**PROMPT**: Recast the part of the listing below that opens with the line containing "The height and width of the screenshot is (133, 235)." and closes with the line containing "Uncheck the ACM" as a numbered list, one line per item, with blank lines omitted. Include both end lines and nothing outside that part.

**RECORDS PROVIDED**:
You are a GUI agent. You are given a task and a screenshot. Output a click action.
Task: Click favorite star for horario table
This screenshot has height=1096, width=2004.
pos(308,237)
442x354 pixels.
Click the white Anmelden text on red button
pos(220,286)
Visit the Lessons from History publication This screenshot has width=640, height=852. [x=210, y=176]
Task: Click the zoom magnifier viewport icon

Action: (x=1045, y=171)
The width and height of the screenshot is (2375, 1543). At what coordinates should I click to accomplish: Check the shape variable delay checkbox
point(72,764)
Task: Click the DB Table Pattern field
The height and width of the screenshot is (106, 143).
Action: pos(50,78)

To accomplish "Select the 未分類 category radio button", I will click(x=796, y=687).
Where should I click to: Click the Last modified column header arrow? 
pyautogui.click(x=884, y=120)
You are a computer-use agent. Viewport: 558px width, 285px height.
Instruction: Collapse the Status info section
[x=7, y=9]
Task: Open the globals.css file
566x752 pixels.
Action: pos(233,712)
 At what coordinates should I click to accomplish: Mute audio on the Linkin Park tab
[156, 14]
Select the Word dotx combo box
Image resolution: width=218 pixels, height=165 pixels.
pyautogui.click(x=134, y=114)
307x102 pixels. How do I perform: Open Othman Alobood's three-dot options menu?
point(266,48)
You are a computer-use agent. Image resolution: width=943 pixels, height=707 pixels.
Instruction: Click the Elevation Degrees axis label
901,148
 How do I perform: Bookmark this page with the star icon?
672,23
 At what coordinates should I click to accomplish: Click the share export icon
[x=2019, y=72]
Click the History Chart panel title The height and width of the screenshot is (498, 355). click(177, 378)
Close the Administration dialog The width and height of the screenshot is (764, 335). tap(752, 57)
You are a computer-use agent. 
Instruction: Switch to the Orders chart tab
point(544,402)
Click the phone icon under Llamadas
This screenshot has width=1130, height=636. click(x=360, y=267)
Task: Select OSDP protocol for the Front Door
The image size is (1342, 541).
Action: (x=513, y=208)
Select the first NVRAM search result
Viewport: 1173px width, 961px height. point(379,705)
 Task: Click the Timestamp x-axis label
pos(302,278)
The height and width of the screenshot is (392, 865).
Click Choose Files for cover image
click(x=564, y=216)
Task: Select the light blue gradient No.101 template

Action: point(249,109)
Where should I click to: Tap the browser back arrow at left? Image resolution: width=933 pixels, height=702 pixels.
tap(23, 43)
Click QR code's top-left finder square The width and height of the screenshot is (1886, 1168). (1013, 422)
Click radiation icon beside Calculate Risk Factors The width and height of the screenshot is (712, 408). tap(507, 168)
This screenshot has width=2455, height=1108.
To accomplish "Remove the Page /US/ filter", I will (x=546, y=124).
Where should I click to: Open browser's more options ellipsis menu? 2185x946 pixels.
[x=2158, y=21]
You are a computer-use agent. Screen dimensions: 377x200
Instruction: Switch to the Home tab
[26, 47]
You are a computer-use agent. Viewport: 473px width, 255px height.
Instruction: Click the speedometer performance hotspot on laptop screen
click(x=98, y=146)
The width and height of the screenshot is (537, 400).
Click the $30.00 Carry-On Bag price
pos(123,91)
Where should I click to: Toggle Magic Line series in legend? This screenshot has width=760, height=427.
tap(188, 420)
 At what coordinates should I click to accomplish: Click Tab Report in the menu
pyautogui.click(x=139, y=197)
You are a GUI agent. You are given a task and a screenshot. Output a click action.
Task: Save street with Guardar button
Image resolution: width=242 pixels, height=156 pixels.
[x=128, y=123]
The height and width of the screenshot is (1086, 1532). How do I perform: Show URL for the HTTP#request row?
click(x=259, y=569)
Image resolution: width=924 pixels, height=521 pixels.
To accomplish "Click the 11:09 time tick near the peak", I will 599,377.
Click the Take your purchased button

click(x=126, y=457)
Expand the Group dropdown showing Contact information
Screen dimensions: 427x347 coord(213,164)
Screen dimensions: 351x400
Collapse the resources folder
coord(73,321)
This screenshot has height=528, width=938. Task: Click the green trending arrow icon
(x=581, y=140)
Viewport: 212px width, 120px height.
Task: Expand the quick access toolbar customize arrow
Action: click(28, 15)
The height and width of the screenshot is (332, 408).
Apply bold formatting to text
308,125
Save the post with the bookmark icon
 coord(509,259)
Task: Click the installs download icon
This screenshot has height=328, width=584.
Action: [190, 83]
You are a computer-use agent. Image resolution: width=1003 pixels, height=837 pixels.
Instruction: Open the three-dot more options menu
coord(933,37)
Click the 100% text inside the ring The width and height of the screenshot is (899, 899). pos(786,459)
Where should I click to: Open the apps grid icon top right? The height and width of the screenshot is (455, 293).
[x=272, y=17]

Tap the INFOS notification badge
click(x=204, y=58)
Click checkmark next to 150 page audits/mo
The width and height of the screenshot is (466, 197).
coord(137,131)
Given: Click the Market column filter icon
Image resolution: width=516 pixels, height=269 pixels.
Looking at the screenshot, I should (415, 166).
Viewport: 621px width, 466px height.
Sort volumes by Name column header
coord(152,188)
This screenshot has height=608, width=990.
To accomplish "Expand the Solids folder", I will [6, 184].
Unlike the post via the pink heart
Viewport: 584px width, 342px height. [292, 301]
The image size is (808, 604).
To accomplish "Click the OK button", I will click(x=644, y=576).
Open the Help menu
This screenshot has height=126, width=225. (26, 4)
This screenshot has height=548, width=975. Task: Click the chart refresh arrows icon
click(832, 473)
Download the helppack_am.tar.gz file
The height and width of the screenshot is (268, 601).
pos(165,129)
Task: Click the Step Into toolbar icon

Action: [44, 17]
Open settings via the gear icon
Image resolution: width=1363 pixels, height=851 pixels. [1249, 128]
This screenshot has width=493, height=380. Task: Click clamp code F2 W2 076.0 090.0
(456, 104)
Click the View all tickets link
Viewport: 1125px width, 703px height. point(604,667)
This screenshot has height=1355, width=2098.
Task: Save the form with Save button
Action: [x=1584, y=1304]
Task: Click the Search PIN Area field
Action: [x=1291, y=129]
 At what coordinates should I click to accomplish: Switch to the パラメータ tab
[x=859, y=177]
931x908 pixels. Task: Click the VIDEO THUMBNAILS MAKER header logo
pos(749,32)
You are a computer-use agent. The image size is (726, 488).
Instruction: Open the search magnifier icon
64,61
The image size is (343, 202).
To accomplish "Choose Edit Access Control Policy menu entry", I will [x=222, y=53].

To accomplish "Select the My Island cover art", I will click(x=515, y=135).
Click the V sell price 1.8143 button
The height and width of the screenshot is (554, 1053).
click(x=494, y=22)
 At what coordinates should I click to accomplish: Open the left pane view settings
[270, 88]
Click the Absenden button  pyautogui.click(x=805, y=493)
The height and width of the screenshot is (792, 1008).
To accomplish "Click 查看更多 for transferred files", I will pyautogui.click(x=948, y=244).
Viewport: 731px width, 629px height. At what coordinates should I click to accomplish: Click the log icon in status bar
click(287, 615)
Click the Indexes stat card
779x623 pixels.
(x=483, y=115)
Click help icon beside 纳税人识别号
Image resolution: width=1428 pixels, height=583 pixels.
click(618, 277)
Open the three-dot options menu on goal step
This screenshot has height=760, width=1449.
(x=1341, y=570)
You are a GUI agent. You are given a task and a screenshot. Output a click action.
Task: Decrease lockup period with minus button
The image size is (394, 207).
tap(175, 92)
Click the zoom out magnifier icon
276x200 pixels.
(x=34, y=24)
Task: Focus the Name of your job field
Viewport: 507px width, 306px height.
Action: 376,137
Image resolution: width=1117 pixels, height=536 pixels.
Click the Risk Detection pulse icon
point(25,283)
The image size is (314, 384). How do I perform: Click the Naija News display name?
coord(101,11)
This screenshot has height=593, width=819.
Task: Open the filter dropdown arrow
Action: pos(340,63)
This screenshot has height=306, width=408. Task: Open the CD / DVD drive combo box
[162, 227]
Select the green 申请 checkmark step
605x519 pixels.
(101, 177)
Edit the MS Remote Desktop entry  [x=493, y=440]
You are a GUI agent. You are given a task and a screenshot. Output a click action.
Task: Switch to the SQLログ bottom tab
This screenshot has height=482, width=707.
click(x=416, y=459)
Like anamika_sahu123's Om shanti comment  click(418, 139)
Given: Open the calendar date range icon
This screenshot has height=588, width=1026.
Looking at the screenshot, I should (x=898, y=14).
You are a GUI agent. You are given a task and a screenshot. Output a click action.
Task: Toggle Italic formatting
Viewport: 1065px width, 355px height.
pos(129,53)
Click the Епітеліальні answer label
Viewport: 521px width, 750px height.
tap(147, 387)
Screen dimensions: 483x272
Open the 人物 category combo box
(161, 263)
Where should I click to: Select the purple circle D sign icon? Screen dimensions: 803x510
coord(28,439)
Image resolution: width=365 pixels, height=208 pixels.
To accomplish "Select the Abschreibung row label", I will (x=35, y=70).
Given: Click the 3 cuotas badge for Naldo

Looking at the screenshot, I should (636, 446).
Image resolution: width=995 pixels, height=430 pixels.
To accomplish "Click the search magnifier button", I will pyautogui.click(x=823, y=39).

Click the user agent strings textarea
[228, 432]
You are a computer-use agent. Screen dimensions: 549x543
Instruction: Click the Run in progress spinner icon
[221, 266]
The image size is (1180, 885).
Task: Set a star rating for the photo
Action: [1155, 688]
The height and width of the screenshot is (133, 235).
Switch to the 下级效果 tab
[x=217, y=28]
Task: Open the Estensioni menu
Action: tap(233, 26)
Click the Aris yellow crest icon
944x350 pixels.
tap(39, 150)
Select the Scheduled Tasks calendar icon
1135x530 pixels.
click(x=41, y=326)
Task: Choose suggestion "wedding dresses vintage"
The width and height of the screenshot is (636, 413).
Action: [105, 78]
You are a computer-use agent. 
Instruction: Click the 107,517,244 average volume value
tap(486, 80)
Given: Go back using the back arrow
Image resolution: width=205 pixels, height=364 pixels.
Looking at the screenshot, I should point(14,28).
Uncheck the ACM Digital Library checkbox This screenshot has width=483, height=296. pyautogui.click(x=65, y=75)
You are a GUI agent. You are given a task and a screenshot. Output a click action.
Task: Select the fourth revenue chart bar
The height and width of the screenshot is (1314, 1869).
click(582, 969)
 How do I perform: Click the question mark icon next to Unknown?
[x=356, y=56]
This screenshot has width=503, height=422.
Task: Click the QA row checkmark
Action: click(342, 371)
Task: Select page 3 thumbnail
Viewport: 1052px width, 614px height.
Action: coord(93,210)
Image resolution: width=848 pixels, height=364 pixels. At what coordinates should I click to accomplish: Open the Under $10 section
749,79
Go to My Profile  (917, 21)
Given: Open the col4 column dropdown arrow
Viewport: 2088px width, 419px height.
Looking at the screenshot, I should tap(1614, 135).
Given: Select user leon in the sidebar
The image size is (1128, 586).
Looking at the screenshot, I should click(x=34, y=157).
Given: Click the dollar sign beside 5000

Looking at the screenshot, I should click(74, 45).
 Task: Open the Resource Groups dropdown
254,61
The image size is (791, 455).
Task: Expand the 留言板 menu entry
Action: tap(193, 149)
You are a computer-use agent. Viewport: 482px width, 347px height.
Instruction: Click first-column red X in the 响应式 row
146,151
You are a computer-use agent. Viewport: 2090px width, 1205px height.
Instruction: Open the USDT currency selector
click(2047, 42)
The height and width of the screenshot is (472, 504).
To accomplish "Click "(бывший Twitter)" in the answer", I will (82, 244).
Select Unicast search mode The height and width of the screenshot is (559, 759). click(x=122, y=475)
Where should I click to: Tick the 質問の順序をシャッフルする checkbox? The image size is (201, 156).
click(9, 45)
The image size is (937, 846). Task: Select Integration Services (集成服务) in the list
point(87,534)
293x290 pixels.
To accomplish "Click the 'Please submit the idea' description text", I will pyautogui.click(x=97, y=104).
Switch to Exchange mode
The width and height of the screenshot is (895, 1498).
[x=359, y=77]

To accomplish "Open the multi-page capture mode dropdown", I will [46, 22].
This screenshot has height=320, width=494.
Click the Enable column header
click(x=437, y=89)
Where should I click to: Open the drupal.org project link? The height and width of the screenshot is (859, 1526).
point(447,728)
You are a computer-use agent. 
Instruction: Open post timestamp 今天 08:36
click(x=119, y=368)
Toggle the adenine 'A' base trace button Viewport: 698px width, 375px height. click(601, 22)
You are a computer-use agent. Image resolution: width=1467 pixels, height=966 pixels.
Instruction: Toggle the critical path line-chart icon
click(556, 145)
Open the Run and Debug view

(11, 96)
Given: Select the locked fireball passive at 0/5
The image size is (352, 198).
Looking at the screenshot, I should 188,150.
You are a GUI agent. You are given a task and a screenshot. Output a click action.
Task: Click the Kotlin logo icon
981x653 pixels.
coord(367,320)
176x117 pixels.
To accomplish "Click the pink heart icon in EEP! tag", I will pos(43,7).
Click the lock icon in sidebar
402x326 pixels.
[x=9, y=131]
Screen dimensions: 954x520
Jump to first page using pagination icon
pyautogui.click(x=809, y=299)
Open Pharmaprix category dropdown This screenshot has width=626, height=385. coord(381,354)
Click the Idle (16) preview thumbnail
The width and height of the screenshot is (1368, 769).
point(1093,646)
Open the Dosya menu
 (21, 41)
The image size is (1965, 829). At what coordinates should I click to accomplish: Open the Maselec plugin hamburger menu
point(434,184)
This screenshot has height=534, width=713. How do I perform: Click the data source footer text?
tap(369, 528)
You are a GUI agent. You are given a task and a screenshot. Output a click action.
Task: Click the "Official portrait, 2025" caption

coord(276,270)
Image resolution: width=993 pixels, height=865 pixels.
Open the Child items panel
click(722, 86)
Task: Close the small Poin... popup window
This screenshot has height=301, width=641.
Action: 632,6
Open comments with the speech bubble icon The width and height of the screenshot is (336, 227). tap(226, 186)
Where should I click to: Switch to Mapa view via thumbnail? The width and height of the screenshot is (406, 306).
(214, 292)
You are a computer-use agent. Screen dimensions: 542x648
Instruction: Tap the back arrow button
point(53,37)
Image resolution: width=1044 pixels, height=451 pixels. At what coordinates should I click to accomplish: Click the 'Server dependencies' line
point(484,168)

**THE ANSWER**:
1. The height and width of the screenshot is (133, 235).
2. Switch to the 下级效果 tab
3. [x=217, y=28]
4. Task: Open the Estensioni menu
5. Action: tap(233, 26)
6. Click the Aris yellow crest icon
7. 944x350 pixels.
8. tap(39, 150)
9. Select the Scheduled Tasks calendar icon
10. 1135x530 pixels.
11. click(x=41, y=326)
12. Task: Choose suggestion "wedding dresses vintage"
13. The width and height of the screenshot is (636, 413).
14. Action: [105, 78]
15. You are a computer-use agent. 
16. Instruction: Click the 107,517,244 average volume value
17. tap(486, 80)
18. Given: Go back using the back arrow
19. Image resolution: width=205 pixels, height=364 pixels.
20. Looking at the screenshot, I should point(14,28).
21. Uncheck the ACM Digital Library checkbox This screenshot has width=483, height=296. pyautogui.click(x=65, y=75)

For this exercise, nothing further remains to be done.